Una violenta lite per motivi economici tra due coinquilini si è trasformata in un tentato omicidio nella tarda serata di ieri in un appartamento nella zona nord della Capitale, dove l’atmosfera di una convivenza apparentemente tranquilla è stata interrotta dalle urla e dal fendente di un coltelo.
Una lite per questioni economiche ha scatenato la violenza inaudita di un uomo che ha impugnato un coltello e si è scagliato contro il coinquilino
I gravi fatti di sangue che potevano sfociare nell’immediata tragedia, in un appartamento di Via Frassineto a Prima Porta, dove un uomo di 41 anni, di nazionalità cingalese, ha impugnato un coltello da cucina scagliandosi contro il suo connazionale di 63 anni.
Durante la colluttazione, l’aggressore ha sferrato un colpo secco e preciso, centrando la vittima al fianco sinistro e recidendo vasi sanguigni vitali, scatenando un’emorragia che ha reso immediatamente critica la situazione dell’uomo.
La fuga in strada della vittima agonizzante
Nonostante la gravissima ferita riportata, il sessantatreenne è riuscito a trascinarsi fuori dall’appartamento, nel disperato tentativo di chiedere aiuto. I poliziotti, giunti sul posto pochi minuti dopo la segnalazione dei vicini allarmati dal frastuono, lo hanno trovato riverso a terra in strada, ormai privo di forze e in un lago di sangue.
Per l’uomo in condizioni gravissima è stato richiesto l’immediato soccorso degli operatori sanitari dell’ARES 118, che hanno prestato le prime cure sul posto prima di trasferire il ferito d’urgenza verso il pronto soccorso dove i medici hanno confermato la gravità del quadro clinico.
La corsa al Sant’Andrea e la lotta tra la vita e la morte
Le condizioni del cittadino sono apparse subito disperate a causa della profondità del fendente ricevuto al fianco, che ha interessato organi interni. Una volta giunto presso il nosocomio di via di Grottarossa, il paziente è stato sottoposto a un delicato intervento chirurgico d’urgenza nel tentativo di arrestare l’emorragia e suturare le lesioni provocate dalla lama.
Attualmente, l’uomo si trova ricoverato nel reparto di terapia intensiva dell’ospedale Sant’Andrea, dove i medici mantengono la prognosi riservata. Il pericolo di vita resta concreto e le prossime ore saranno determinanti per capire se il fisico del 63enne riuscirà a reagire.

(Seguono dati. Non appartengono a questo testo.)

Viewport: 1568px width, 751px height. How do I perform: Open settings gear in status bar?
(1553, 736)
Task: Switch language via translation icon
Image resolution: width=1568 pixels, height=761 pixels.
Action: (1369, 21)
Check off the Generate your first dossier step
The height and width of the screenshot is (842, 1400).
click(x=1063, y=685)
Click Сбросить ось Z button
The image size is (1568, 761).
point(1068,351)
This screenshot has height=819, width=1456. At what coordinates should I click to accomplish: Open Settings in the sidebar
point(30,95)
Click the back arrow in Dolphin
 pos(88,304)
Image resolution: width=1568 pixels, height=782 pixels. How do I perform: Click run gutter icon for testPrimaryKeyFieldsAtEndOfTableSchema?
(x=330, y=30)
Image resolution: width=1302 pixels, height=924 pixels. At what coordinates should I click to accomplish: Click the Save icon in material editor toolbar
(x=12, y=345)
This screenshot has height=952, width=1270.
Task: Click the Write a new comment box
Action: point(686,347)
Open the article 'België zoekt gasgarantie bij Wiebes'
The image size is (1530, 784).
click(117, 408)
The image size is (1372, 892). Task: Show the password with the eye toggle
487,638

Il fermo dell’aggressore e le indagini della Polizia
Mentre l’ambulanza correva verso l’ospedale, le forze dell’ordine hanno bloccato il presunto responsabile dell’aggressione, rintracciato ancora all’interno o nelle immediate vicinanze dell’abitazione di via Frassineto. Il quarantunenne non ha opposto resistenza, apparendo ancora scosso dall’adrenalina dello scontro.
Gli investigatori hanno sequestrato l’arma del delitto, un coltello che presentava ancora tracce ematiche compatibili con il colpo sferrato al fianco del connazionale. Secondo le prime ricostruzioni, il movente sarebbe legato a una somma di denaro non restituita o a una gestione conflittuale delle spese domestiche, tensioni accumulate nel tempo che sono esplose violentemente nella notte appena trascorsa.
Le conseguenze legali del tentato omicidio
Il quarantunenne è stato condotto in caserma per le formalità di rito e successivamente sottoposto a fermo di indiziato di delitto con l’accusa di tentato omicidio aggravato. La gravità dell’azione, caratterizzata dalla scelta di colpire una zona vitale come il fianco, aggrava la posizione dell’indagato, che ora si trova a disposizione dell’autorità giudiziaria in attesa della convalida del provvedimento.